Si las cosas salían mal, el pueblo no culpaba al “bienintencionado” Comandante sino a sus colaboradores, repitiendo la frase del Siglo de Oro español: “¡Viva el rey, muera el mal gobierno!”. Por si fuera poco, al aura del caudillo y al cetro del monarca Fidel –buen discípulo de los jesuitas y lasallistas– aunó el dogma de un marxismo-leninismo llevado a la práctica con el rigor de la Contrarreforma española y la Inquisición.
¿Podrá sobrevivir la dinastía Castro? Hace dos años parecía improbable. A fines de 2014, la política de normalización de Obama con Cuba logró el milagro de desarmar los últimos vestigios del antiamericanismo en la región. Para nosotros, los liberales latinoamericanos, era el sueño hecho realidad: la apertura paulatina de Cuba planteaba la posibilidad de una América democrática conquistada pacíficamente, por el convencimiento de los pueblos y en concordancia con Estados Unidos, la democracia más antigua y ejemplar del continente. La llegada de Donald Trump arruinó la fiesta: ha vuelto el big stick, bienvenidos a 1959.
La figura de Trump favorece a Castro en sus contrastes y similitudes. El racismo de Trump realza la política de Fidel en esa esfera. La xenofobia antihispana de Trump y sus amenazas a México y a los inmigrantes indocumentados alimentan aquel “odio religioso”. El desdén de Trump hacia la constitución estadounidense, ¿no reivindica finalmente el desprecio de Castro a la legitimidad democrática que proviene de las leyes, las instituciones y los votos?

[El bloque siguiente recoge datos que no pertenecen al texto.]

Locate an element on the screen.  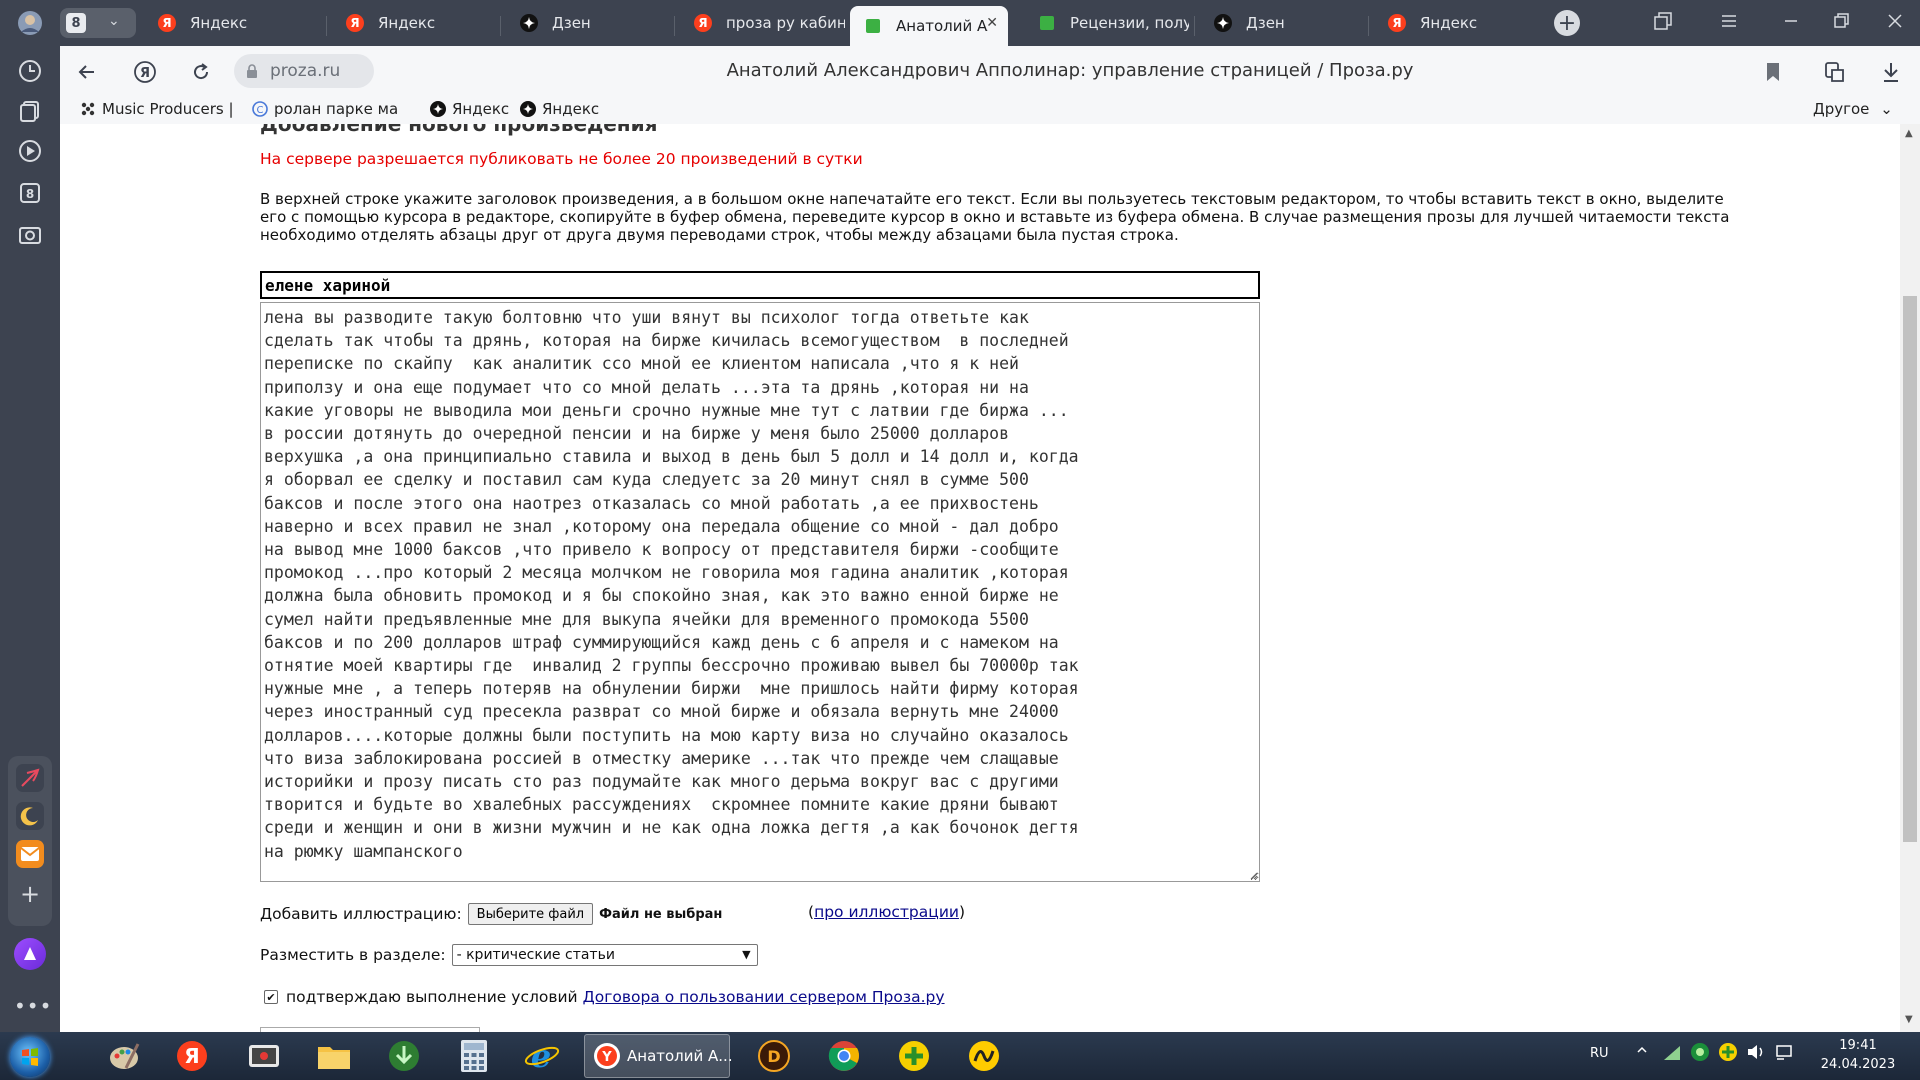
close-tab-icon: ✕ is located at coordinates (992, 23).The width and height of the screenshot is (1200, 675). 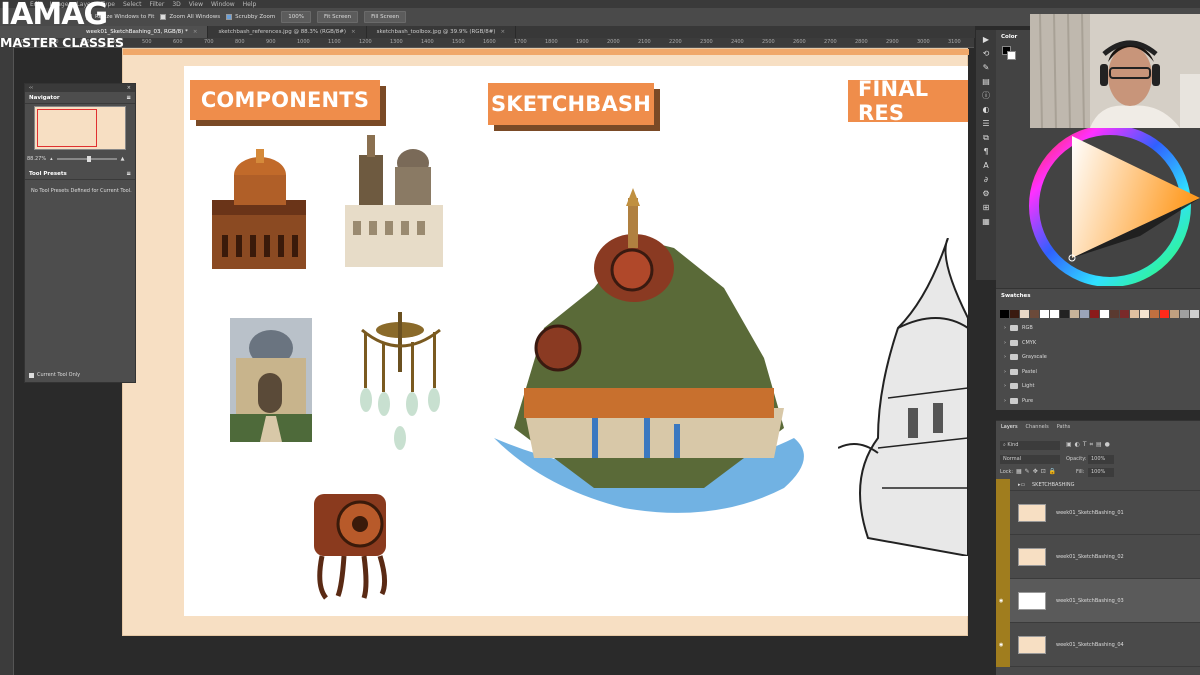 What do you see at coordinates (1064, 427) in the screenshot?
I see `tab-paths: Paths` at bounding box center [1064, 427].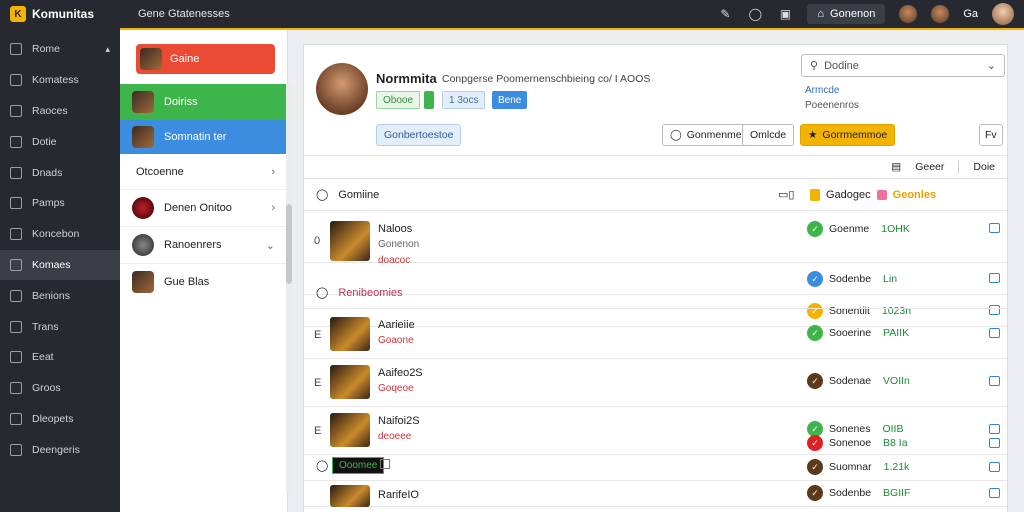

Y su acoso (verbal, por ahora) a la libertad de expresión, ¿no tiene un tufo castrista?
Trump está haciendo ver bien a Castro. Por lo demás, con el acercamiento de Trump a Taiwán, quizá el régimen castrista pueda contar con China como nuevo mecenas que no solo le permitirá sobrevivir sino apretar el cerco a las libertades internas.
Fidel Castro no se revuelca en su tumba. Por el contrario, celebra con ron cubano. El caudillo Trump, el monarca Trump es su mejor aliado, de aquí a la eternidad.